Queda dicho. Una extraña felicidad habitaba en mí al atravesar de niña la esquina de San Francisco. Algo me decía que en esa calle del centro de una pequeña ciudad reinaba, de alguna manera, el resplandor del mundo. No estaba tan equivocada pese, quizá, a una acentuada fantasía. El conocimiento, las Universidades nos salvan de la intemperie y colaboran en la varia comprensión del universo. A los hombres inciviles la luz de las Universidades les muestra la oscuridad y medianía de la que están hechos. Las Universidades son la más elevada y estructurada metáfora para que haya democracia. Los países sin Universidades son un desierto. Ellas son los más inteligentes y lozanos jardines de un país. Las Universidades, domicilio de la libertad, de las sabias transformaciones en el tiempo. Apuesta diáfana por un porvenir formidable, no el falso de los quirománticos.

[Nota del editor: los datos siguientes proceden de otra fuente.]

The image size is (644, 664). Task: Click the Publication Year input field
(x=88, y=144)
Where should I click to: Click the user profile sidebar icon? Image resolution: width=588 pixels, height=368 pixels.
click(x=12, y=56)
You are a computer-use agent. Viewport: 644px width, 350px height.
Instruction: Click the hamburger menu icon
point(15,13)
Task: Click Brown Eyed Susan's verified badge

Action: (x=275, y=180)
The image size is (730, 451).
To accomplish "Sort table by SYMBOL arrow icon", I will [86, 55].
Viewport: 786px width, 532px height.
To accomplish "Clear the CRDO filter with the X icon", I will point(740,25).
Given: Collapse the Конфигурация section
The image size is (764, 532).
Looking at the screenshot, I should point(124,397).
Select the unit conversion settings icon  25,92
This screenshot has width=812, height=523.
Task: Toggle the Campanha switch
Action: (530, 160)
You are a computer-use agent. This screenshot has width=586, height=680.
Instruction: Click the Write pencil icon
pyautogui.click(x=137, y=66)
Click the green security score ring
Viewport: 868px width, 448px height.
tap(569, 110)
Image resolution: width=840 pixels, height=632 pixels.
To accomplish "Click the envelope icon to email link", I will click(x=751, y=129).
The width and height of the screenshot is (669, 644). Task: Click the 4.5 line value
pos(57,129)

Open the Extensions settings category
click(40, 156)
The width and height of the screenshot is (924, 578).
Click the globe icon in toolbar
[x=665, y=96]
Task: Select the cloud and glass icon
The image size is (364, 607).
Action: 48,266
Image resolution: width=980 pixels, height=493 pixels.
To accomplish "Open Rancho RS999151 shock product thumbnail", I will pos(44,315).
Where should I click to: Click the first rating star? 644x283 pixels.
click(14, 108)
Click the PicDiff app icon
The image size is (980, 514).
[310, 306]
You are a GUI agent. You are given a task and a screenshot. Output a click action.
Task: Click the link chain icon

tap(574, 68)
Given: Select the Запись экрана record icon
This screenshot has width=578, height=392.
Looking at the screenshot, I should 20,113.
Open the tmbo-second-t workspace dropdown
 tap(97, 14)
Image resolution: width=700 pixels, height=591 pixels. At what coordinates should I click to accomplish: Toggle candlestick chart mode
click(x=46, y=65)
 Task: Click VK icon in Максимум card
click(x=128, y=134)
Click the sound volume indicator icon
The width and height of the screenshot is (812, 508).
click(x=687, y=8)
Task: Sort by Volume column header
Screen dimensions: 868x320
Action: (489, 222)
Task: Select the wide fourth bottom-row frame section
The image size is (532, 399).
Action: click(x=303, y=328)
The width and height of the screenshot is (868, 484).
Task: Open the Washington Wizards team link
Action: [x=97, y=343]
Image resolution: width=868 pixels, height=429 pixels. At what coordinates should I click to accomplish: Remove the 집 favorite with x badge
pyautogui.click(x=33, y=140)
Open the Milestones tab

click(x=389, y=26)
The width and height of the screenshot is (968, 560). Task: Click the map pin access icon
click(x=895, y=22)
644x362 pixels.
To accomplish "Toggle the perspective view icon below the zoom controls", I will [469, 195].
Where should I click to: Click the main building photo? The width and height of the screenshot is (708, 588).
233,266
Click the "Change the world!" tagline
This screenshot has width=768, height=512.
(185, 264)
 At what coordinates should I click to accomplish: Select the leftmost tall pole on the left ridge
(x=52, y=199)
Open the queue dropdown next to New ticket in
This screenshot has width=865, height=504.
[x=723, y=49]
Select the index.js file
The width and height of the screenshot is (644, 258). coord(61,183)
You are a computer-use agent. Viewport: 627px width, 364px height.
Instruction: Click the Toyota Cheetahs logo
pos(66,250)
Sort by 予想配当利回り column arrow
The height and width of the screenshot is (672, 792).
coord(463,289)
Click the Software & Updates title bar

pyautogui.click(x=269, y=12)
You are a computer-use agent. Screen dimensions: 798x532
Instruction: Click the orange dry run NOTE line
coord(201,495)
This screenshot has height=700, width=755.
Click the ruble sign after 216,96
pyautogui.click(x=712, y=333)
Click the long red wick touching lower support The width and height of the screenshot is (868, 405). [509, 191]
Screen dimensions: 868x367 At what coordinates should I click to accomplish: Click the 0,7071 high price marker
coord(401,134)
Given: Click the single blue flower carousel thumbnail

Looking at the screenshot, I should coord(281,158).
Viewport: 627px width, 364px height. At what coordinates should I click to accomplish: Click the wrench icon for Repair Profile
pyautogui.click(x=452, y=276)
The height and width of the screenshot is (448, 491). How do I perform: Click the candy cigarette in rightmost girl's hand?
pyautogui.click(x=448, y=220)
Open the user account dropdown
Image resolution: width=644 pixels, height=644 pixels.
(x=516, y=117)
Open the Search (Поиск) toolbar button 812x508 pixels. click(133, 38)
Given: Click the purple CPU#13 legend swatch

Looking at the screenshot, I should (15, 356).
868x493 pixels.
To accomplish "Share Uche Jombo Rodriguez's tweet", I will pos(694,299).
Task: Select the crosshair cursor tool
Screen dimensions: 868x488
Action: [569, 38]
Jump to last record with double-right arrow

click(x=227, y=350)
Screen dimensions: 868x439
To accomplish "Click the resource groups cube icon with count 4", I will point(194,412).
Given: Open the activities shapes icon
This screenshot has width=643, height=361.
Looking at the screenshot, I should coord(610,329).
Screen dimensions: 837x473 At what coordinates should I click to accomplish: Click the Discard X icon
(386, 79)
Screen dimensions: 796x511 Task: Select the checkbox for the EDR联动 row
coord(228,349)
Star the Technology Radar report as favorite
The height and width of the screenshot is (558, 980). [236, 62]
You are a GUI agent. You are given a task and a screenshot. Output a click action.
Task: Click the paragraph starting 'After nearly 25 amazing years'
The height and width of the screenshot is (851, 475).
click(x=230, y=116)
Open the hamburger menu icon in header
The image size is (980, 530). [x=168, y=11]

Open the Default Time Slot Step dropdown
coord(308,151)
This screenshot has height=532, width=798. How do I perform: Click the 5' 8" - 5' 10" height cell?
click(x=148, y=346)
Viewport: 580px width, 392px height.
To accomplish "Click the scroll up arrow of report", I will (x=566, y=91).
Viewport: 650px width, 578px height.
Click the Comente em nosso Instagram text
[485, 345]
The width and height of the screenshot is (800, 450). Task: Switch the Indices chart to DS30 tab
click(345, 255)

Cuando Marcos Vargas, indómito personaje de Rómulo Gallegos, se deja vencer por el dramático verdor y los secretos de la selva, cuando de ese modo desobedece a las donosas virtudes de la inteligencia y del estudio, quizá para sorpresa de sí mismo, envía a su hijo, muchacho de doce o catorce años, donde un amigo de confianza para que le haga estudiar junto a sus hijos. Quizá un descendente, no tan imaginario, de Marcos Vargas ha cursado o cursa en la Universidad Metropolitana. Es posible. Porque esta Universidad lleva ya más de cincuenta años de sólida trayectoria. Noble ejemplo de la afirmación privada. Si todo se deja al Estado los egos se desatan como divos de la ópera en palacio. Durante mis tiempos de estudiante no había profesoras en la Facultad de Derecho. En fechas de mayor amistad universitaria para las mujeres, una alegría que esta alta distinción me sea otorgada, en justo júbilo, por la rectora doctora María Isabel Guinand. A veces, si tengo la ocurrencia todavía de escribir, pienso en algunas mujeres rusas disidentes durante el estalinismo. Enviadas a trabajos forzados en la Siberia boreal, de noche encontraban algún aliento cuando recordaban una estrofa de su gran poeta Pushkin o leían, una y otra vez, la única novela que tenían a mano, Guerra y paz de Tolstói. Muchas gracias.